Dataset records
#####
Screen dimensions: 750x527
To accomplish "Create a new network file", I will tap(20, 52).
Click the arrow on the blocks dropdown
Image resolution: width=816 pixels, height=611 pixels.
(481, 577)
#####
### Task objective
Reproduce every line of the records verbatim.

### Task result
Screen dimensions: 750x527
To accomplish "Create a new network file", I will tap(20, 52).
Click the arrow on the blocks dropdown
Image resolution: width=816 pixels, height=611 pixels.
(481, 577)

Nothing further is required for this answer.